Past lectures have been delivered by leading historians and politicians, including current Commons Speaker John Bercow.  The 2016 edition was titled Have Trade Unions a Future? and given by Sir Alistair Graham, whose varied career in public service included two decades as an official and eventually general secretary of a large civil service union, the Civil and Public Services Association (CPSA).

He furnished figures that illustrated the steep contemporary decline in union membership and provided a range of reasons for this.

“Trade unions are in a harsh environment, but they have shown a flexibility and tenaciousness that should ensure their long-term survival,” said Sir Alistair, who was in no doubt that “the balance of power between workers and employers has tilted too far in favour of employers”.

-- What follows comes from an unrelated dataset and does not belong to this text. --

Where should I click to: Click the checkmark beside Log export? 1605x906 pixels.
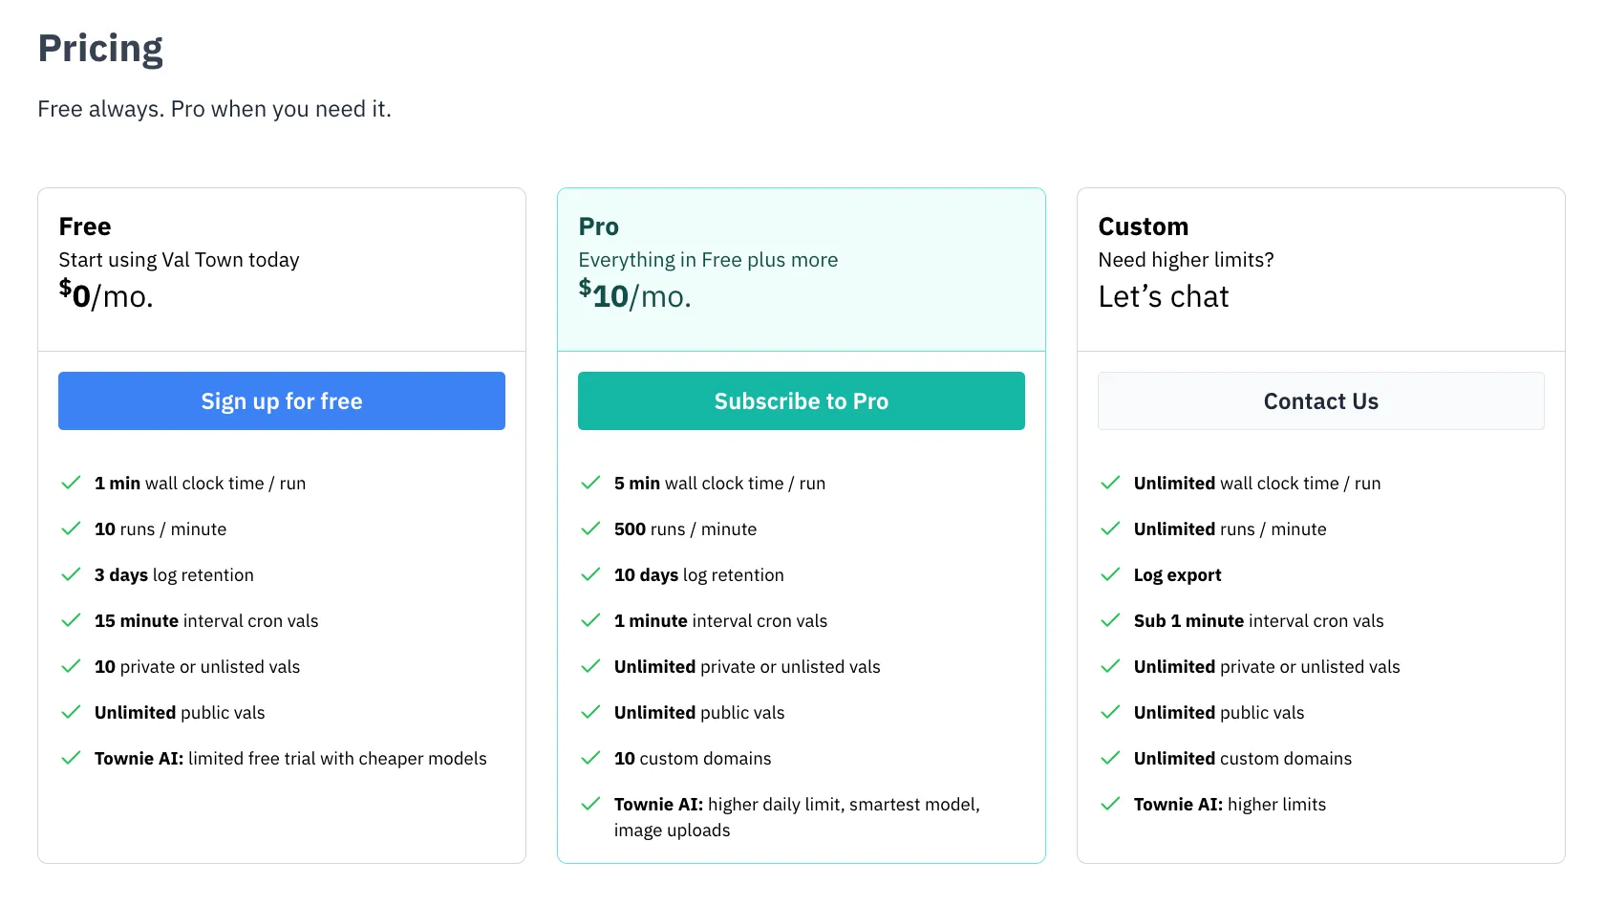pos(1111,574)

Whitley cartoon “I believe trades unions play a vital role in civil society.  They are needed and I hope they will prosper in years to come,” he added, before condemning the 2016 Trade Union Act, which, he stated, is “deliberately designed to undermine trade unions and their support for the Labour Party, together with their scope for organising industrial action, without a shred of evidence to justify such changes.

“In my view this legislation is political viciousness of the worst sort.”

Sir Alistair’s lecture began with an outline of the history of Whitleyism and its origins in a report compiled in 1917 by J.H. Whitley.

“It was urged on employers and workpeople alike as a basis for reorganisation of industry.  Many people hailed Whitleyism as a saviour from industrial anarchy on the one hand and from socialism on the other,” said Sir Alistair.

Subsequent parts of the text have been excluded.